Plusieurs séquences montrent des militaires avançant dans le désert, mains derrière la tête. Cette posture traduit une reddition, selon l’analyse d’Amnesty International. D’autres images montrent ensuite des hommes armés tirant sur les prisonniers. Les corps apparaissent, quelques instants plus tard, dans les mêmes vidéos.

« Ces preuves de crimes de guerre sont irréfutables », a déclaré Ousmane Diallo, chercheur senior d’Amnesty International. Il dirige les travaux de l’organisation sur la région du Sahel. Selon lui, les soldats étaient hors de combat avant leur exécution. Le droit international humanitaire protège pourtant les combattants capturés ou désarmés.

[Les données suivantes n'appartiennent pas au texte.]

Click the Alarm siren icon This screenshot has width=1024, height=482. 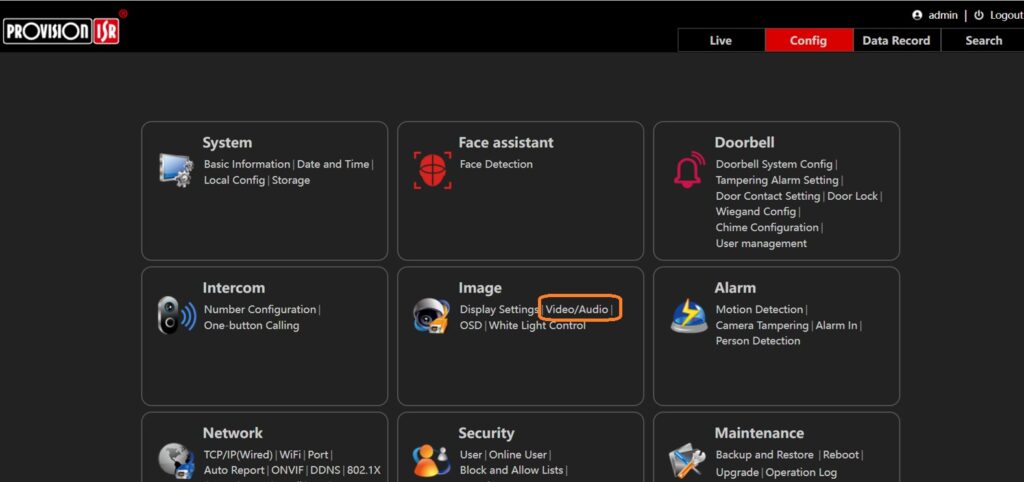point(688,315)
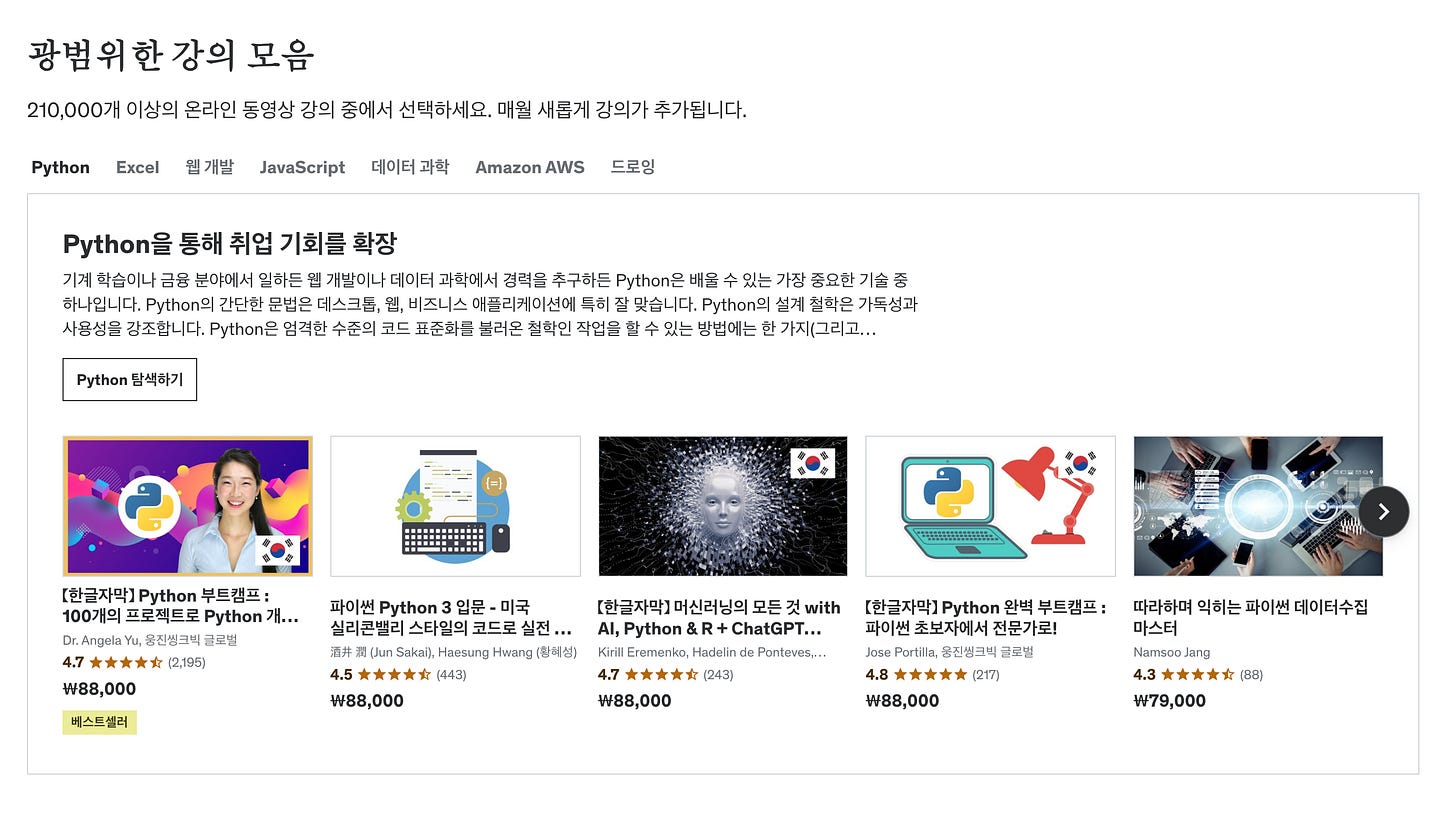The width and height of the screenshot is (1456, 826).
Task: Click the Python 탐색하기 button
Action: (130, 379)
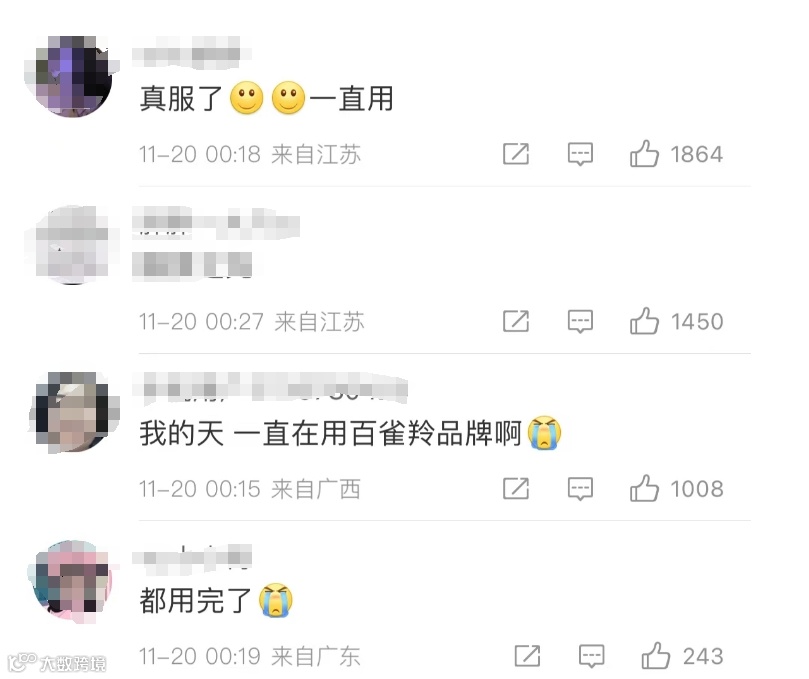
Task: Tap the share icon on 00:27 comment
Action: pyautogui.click(x=516, y=321)
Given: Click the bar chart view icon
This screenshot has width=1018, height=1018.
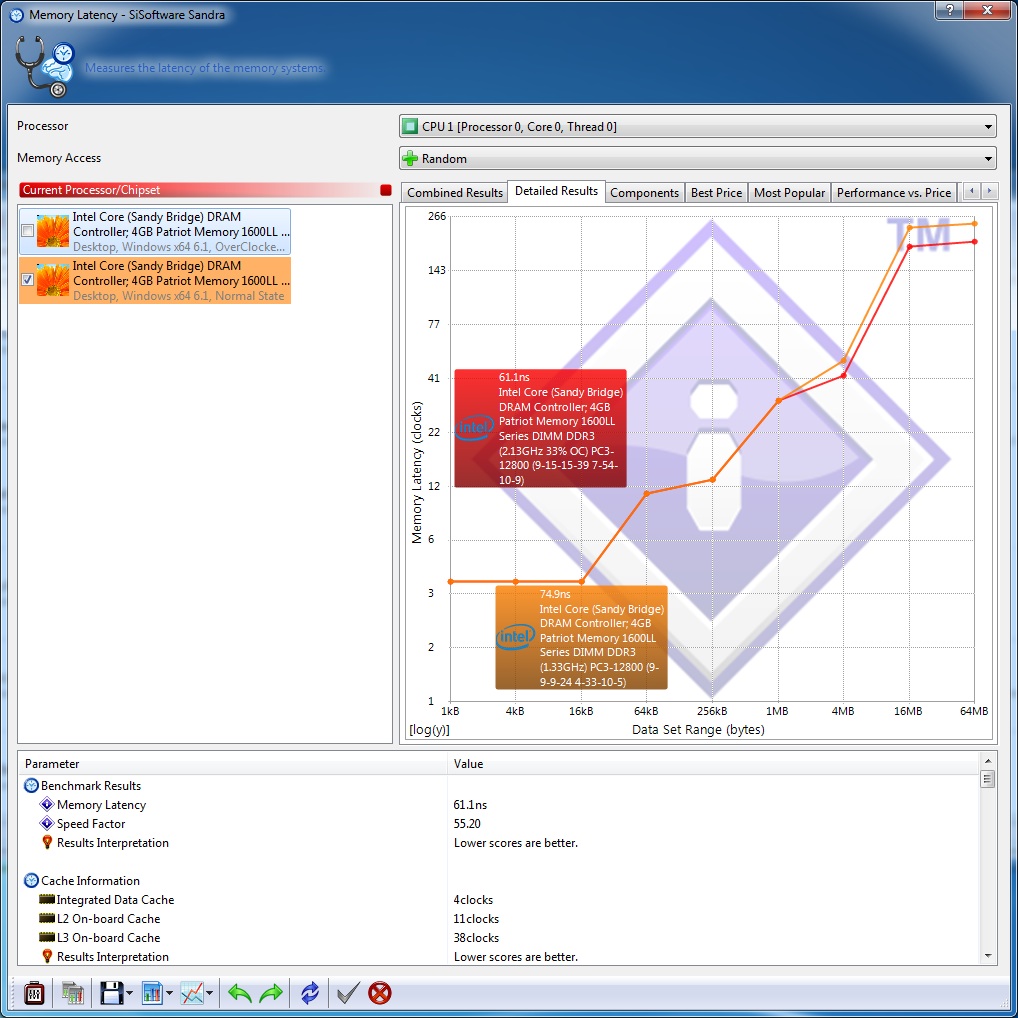Looking at the screenshot, I should tap(152, 993).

Deux des vidéos montrent un drapeau blanc, associé au Groupe de soutien à l’islam et aux musulmans. Ce mouvement est également connu sous le nom de JNIM, affilié à Al-Qaïda. Dix-sept vidéos ont circulé sur des comptes X et sur Telegram. Certains comptes Telegram restent liés à l’ancienne société militaire russe Wagner.

L’embuscade du 18 juillet visait un convoi reliant Anéfis à Bourem. Le convoi transportait des soldats maliens et des combattants russes de l’Africa Corps. Le Front de libération de l’Azawad a revendiqué l’attaque, aux côtés du JNIM. Les deux mouvements coopèrent depuis 2025, selon plusieurs sources concordantes.

L’état-major malien avait, de son côté, publié un communiqué le jour même. Il affirmait que des frappes aériennes avaient permis au convoi de se dégager. Aucun bilan précis n’accompagnait alors cette première version des faits.

Amnesty International rappelle que les exécutions sommaires violent les Conventions de Genève. L’organisation demande aux autorités maliennes une enquête indépendante et impartiale. Elle réclame aussi que les victimes obtiennent vérité, justice et réparation. Le Haut-Commissaire des Nations unies aux droits de l’homme a condamné ces faits, le 23 juillet.

Ce dossier ravive une question suivie de près par de nombreux jeunes Africains. Le respect du droit humanitaire concerne directement les familles des soldats engagés. Il touche aussi la confiance des citoyens envers leurs propres institutions militaires. Comprendre ces mécanismes juridiques aide à suivre l’actualité sécuritaire régionale, chaque semaine.

Le Mali fait, par ailleurs, l’objet d’une enquête ouverte par la Cour pénale internationale depuis 2013. Amnesty International précise que le retrait annoncé du Statut de Rome ne change rien. Les procédures en cours restent valables, tout comme les faits commis avant ce retrait.

De son côté, l’État-major malien a dénoncé fermement la diffusion de ces vidéos. Il évoque une opération de propagande, menée par les groupes armés. Les images serviraient, selon l’armée, à présenter une défaite comme une victoire. L’État-major promet cependant des poursuites, si les faits venaient à être confirmés.

Le nord du Mali reste, depuis plus d’une décennie, marqué par un conflit continu. Plusieurs groupes djihadistes et mouvements indépendantistes s’y affrontent, régulièrement, à l’armée nationale. Chaque nouvel épisode ajoute un chapitre difficile à cette crise prolongée. L’issue de cette enquête pourrait, à terme, peser sur les responsabilités judiciaires.